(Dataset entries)
----
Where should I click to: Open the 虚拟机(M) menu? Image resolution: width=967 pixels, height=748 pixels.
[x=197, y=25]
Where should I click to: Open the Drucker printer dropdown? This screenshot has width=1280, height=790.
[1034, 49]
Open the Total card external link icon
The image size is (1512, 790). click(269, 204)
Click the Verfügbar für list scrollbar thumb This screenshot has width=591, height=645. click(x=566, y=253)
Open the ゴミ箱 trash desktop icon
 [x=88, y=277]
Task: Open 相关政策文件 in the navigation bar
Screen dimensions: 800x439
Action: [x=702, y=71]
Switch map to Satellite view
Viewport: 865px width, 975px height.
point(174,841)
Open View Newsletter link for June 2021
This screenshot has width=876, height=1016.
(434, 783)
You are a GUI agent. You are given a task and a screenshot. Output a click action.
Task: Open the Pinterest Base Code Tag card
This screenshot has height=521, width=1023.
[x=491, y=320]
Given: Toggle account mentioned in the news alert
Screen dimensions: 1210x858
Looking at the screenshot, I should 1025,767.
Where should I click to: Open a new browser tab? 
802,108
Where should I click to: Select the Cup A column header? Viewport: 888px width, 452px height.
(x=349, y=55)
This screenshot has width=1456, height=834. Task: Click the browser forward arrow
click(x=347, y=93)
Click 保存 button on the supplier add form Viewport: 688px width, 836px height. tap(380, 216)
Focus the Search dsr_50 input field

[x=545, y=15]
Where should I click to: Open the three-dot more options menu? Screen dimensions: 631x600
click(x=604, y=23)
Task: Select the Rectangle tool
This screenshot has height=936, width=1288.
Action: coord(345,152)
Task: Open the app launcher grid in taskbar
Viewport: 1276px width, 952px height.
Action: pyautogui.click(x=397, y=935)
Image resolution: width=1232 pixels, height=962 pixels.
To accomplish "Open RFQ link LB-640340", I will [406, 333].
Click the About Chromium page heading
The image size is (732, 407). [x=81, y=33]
----
All entries must be repeated verbatim.

Where should I click to: Open the 虚拟机(M) menu? Image resolution: width=967 pixels, height=748 pixels.
[x=197, y=25]
Where should I click to: Open the Drucker printer dropdown? This screenshot has width=1280, height=790.
[1034, 49]
Open the Total card external link icon
The image size is (1512, 790). click(269, 204)
Click the Verfügbar für list scrollbar thumb This screenshot has width=591, height=645. click(x=566, y=253)
Open the ゴミ箱 trash desktop icon
 [x=88, y=277]
Task: Open 相关政策文件 in the navigation bar
Screen dimensions: 800x439
Action: [x=702, y=71]
Switch map to Satellite view
Viewport: 865px width, 975px height.
point(174,841)
Open View Newsletter link for June 2021
This screenshot has width=876, height=1016.
(434, 783)
You are a GUI agent. You are given a task and a screenshot. Output a click action.
Task: Open the Pinterest Base Code Tag card
This screenshot has height=521, width=1023.
[x=491, y=320]
Given: Toggle account mentioned in the news alert
Screen dimensions: 1210x858
Looking at the screenshot, I should 1025,767.
Where should I click to: Open a new browser tab? 
802,108
Where should I click to: Select the Cup A column header? Viewport: 888px width, 452px height.
(x=349, y=55)
This screenshot has width=1456, height=834. Task: Click the browser forward arrow
click(x=347, y=93)
Click 保存 button on the supplier add form Viewport: 688px width, 836px height. tap(380, 216)
Focus the Search dsr_50 input field

[x=545, y=15]
Where should I click to: Open the three-dot more options menu? Screen dimensions: 631x600
click(x=604, y=23)
Task: Select the Rectangle tool
This screenshot has height=936, width=1288.
Action: coord(345,152)
Task: Open the app launcher grid in taskbar
Viewport: 1276px width, 952px height.
Action: pyautogui.click(x=397, y=935)
Image resolution: width=1232 pixels, height=962 pixels.
To accomplish "Open RFQ link LB-640340", I will [406, 333].
Click the About Chromium page heading
The image size is (732, 407). [x=81, y=33]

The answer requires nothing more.